Two decades reveals a vast list of firsts, from an unbroken run of gold medals from 2004 to 2009 with the call sheet including the youngest gold medalist in a then 21-year-old Vince Reffet and the first female freefly world champion in Cathy Bouette. For years Babylon were at the forefront of technical group flying, forming and formulating the way freefly jumps happened at a time when knowledge was being established through trial and error, answering questions like, how do you launch an eight-way vertical formation into the wind? Or how do we continue to evolve and move forward while maintaining an acceptable level of safety in freeflying, as plans get more ambitious and groups get larger?

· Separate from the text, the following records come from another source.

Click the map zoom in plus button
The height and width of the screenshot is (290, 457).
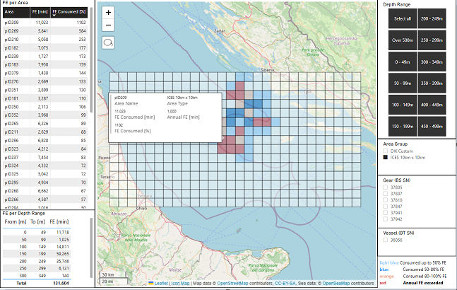[x=108, y=13]
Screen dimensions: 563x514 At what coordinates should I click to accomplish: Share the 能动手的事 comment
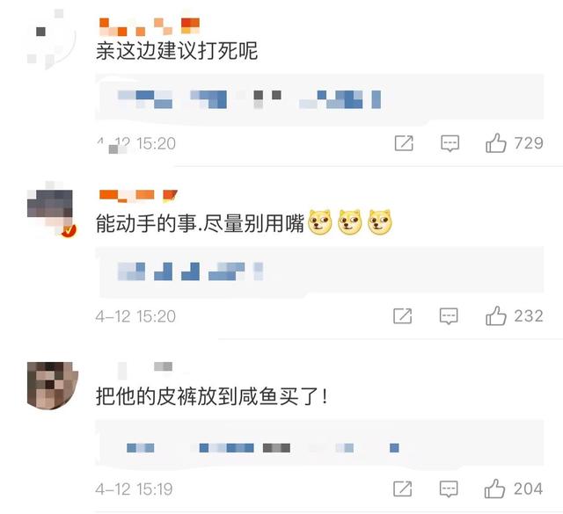tap(403, 315)
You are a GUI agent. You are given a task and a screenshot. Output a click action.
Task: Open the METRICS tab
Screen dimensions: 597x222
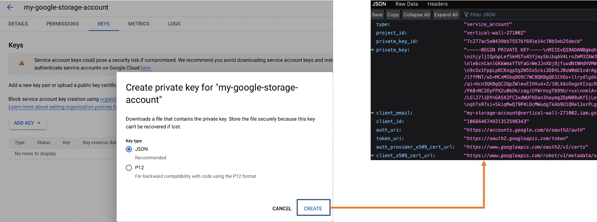pos(138,24)
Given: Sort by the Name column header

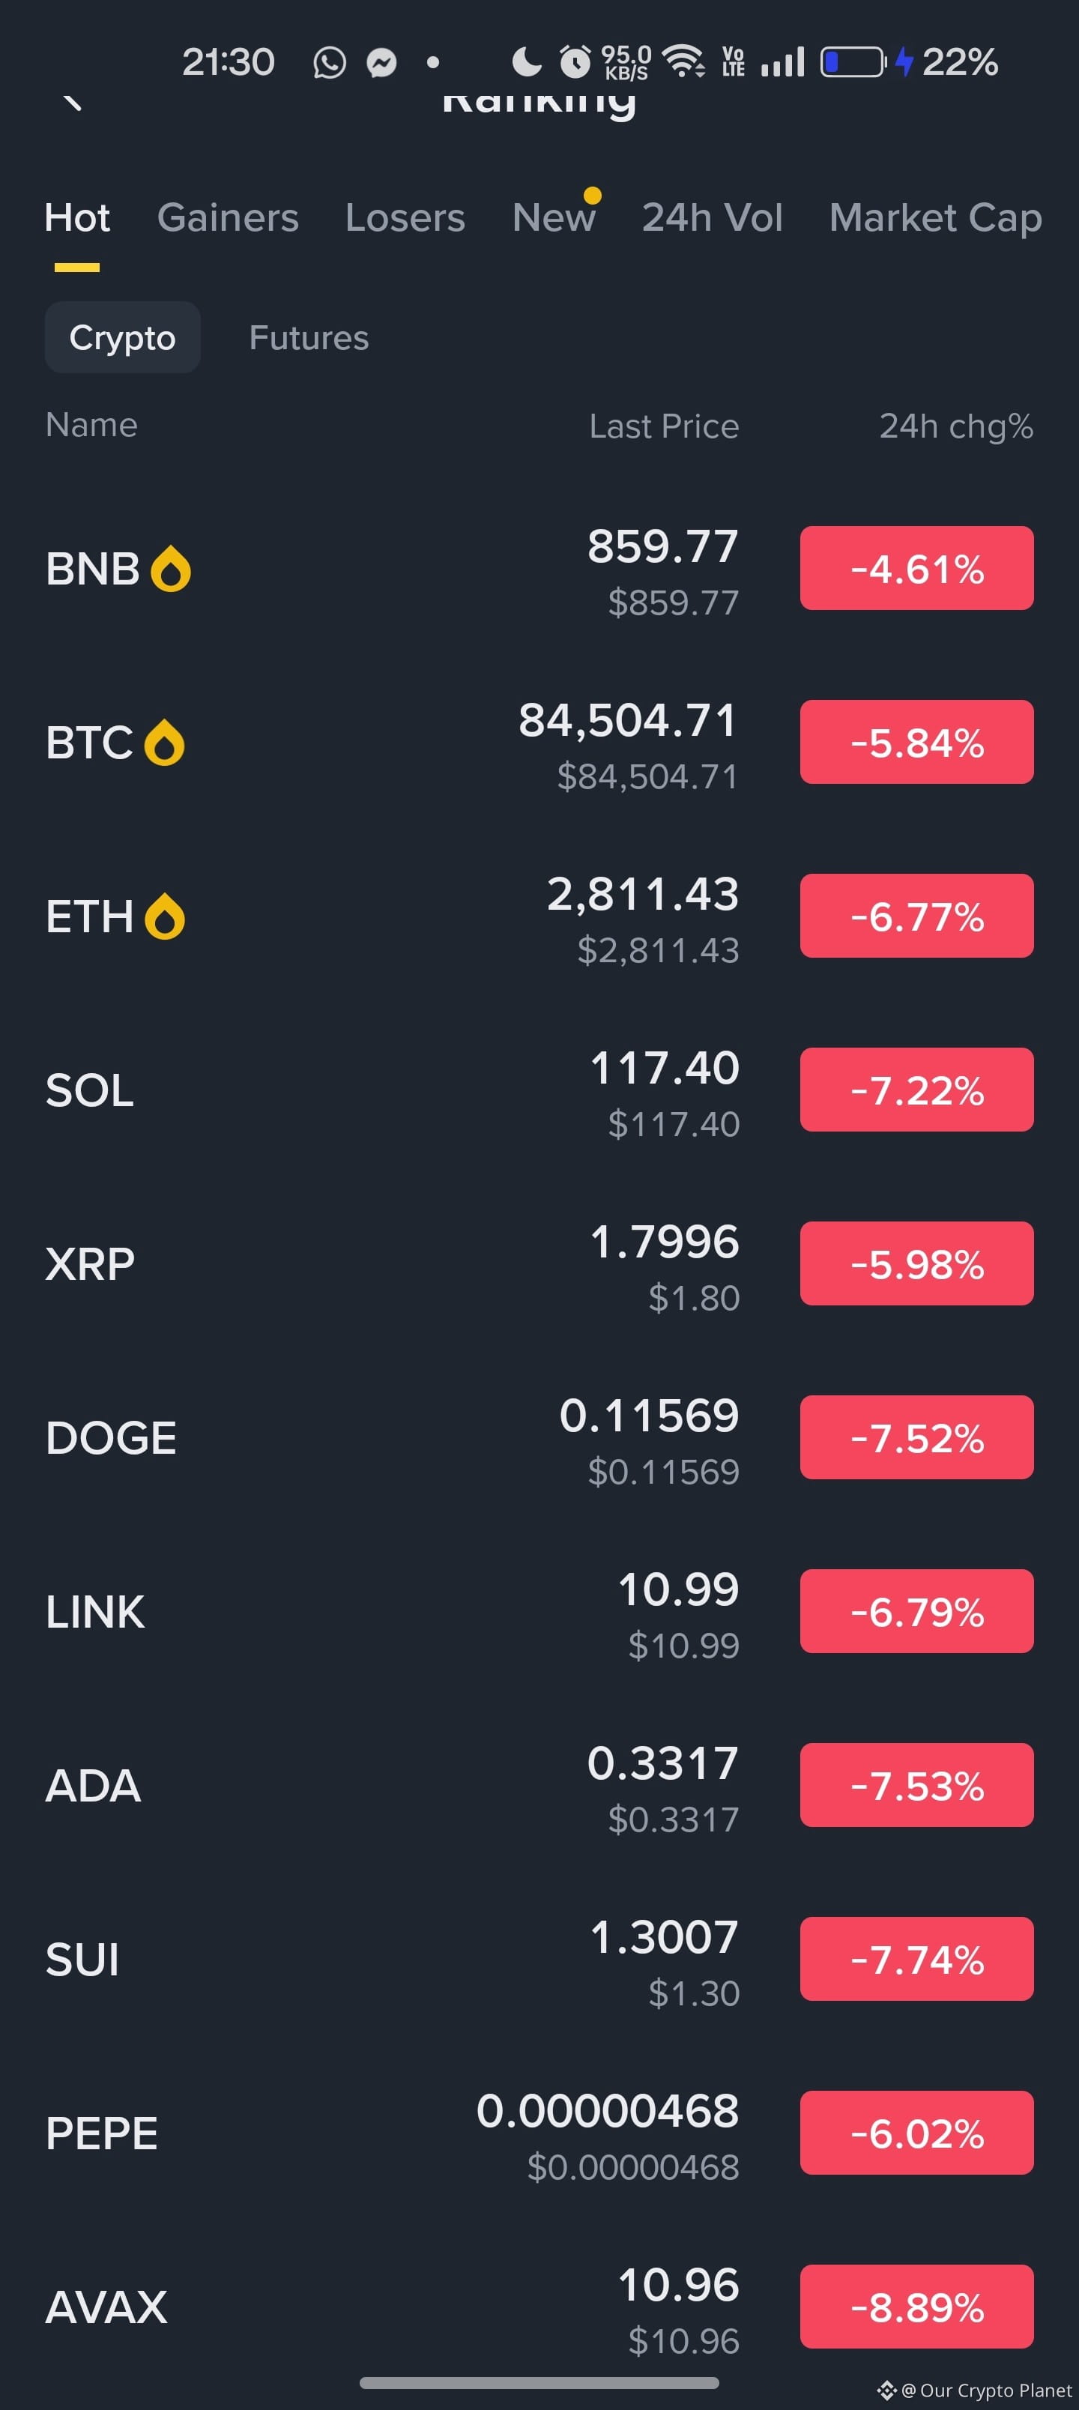Looking at the screenshot, I should (92, 425).
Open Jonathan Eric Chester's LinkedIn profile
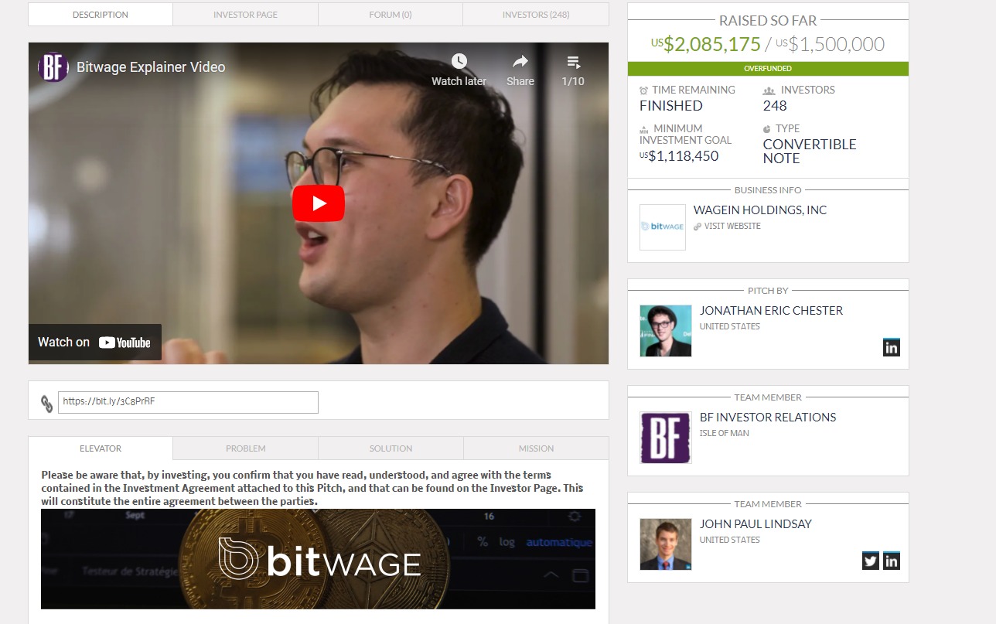This screenshot has height=624, width=996. (891, 347)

Babylon can attribute part of its success to a strong symbiotic relationship with that of its home at Skydive Empuriabrava (Costa Brava, Girona, Spain). The dropzone has become one of a select few around the world that has carved a position beyond merely being a place to skydive. "Babylon and Skydive Empuriabrava have always worked closely together since the creation of the Freefly School," explains Fardel. "It’s the biggest dropzone in Europe and having a Pilatus Porter, a Beechcraft 99, and a Twin Otter is a great asset. Not to mention the weather, the amazing landscape, the marina town and all the side activities that the area offers."

It is easier to think of Babylon Freefly as a school or, better yet, as a ‘platform’ from which to launch competitive teams, progress students, organise events and work toward the goal of pushing the sport forward.

==Records==

Babylon Freefly team has won six gold medals in Freefly Skydiving competitions at the World Class Level: World Cup discipline in 2005, 2007, and 2009, and the World Air Games in 2006, 2008, and 2010. The highly qualified team consists of professional skydivers, coaches, photographers, and directors.

The Babylon team has been involved in many airshows as the Red Bull Air Races attracts more than a million spectators and millions of viewers online and on television.

==Babylon Productions and air shows ==
Babylon FreeFly has been involved in projects including television commercials for Peugeot and Nintendo, appearing in the annual air show of the crown prince of Abu Dhabi, and action films like Secret Agents, Largo Winch 2, and the Bollywood Movie Zindagi Na Milegi Dobara.

==School==
The school is headquartered at Skydive Empuriabrava in Girona, Costa Brava, Spain, and consists of instructors from France, Switzerland, Australia, Belgium, South Africa and Venezuela that have more than 80,000 jumps.